Task description: The data must be written out once more, precisely as given.

[Data extracted from a collection]

· · · · ·

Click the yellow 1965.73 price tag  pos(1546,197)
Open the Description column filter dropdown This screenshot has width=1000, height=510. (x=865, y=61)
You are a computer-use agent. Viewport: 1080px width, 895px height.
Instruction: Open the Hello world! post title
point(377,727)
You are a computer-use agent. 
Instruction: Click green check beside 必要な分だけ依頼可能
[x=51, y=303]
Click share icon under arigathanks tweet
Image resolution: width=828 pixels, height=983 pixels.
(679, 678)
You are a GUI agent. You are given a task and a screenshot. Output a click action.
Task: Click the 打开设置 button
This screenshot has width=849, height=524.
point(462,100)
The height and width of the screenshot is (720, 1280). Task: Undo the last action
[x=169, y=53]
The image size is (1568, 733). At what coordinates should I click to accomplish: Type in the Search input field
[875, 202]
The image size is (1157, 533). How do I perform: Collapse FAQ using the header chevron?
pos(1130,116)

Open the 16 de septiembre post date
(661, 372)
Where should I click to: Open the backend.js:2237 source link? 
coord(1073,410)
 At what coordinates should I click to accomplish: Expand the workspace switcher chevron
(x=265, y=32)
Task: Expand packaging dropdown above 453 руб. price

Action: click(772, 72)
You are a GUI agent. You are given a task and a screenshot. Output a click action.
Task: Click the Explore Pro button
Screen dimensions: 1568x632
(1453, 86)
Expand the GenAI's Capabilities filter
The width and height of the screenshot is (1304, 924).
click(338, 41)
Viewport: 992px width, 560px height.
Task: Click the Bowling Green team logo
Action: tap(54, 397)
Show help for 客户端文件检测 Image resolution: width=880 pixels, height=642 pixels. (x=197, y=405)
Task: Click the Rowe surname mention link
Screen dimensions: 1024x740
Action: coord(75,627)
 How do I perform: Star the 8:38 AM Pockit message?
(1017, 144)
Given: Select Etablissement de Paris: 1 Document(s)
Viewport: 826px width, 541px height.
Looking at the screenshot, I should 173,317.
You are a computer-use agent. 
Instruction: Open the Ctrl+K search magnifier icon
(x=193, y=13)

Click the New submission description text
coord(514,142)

· · · · ·

Answer to this task:
Click the yellow 1965.73 price tag  pos(1546,197)
Open the Description column filter dropdown This screenshot has width=1000, height=510. (x=865, y=61)
You are a computer-use agent. Viewport: 1080px width, 895px height.
Instruction: Open the Hello world! post title
point(377,727)
You are a computer-use agent. 
Instruction: Click green check beside 必要な分だけ依頼可能
[x=51, y=303]
Click share icon under arigathanks tweet
Image resolution: width=828 pixels, height=983 pixels.
(679, 678)
You are a GUI agent. You are given a task and a screenshot. Output a click action.
Task: Click the 打开设置 button
This screenshot has width=849, height=524.
point(462,100)
The height and width of the screenshot is (720, 1280). Task: Undo the last action
[x=169, y=53]
The image size is (1568, 733). At what coordinates should I click to accomplish: Type in the Search input field
[875, 202]
The image size is (1157, 533). How do I perform: Collapse FAQ using the header chevron?
pos(1130,116)

Open the 16 de septiembre post date
(661, 372)
Where should I click to: Open the backend.js:2237 source link? 
coord(1073,410)
 At what coordinates should I click to accomplish: Expand the workspace switcher chevron
(x=265, y=32)
Task: Expand packaging dropdown above 453 руб. price

Action: click(772, 72)
You are a GUI agent. You are given a task and a screenshot. Output a click action.
Task: Click the Explore Pro button
Screen dimensions: 1568x632
(1453, 86)
Expand the GenAI's Capabilities filter
The width and height of the screenshot is (1304, 924).
click(338, 41)
Viewport: 992px width, 560px height.
Task: Click the Bowling Green team logo
Action: tap(54, 397)
Show help for 客户端文件检测 Image resolution: width=880 pixels, height=642 pixels. (x=197, y=405)
Task: Click the Rowe surname mention link
Screen dimensions: 1024x740
Action: coord(75,627)
 How do I perform: Star the 8:38 AM Pockit message?
(1017, 144)
Given: Select Etablissement de Paris: 1 Document(s)
Viewport: 826px width, 541px height.
Looking at the screenshot, I should 173,317.
You are a computer-use agent. 
Instruction: Open the Ctrl+K search magnifier icon
(x=193, y=13)

Click the New submission description text
coord(514,142)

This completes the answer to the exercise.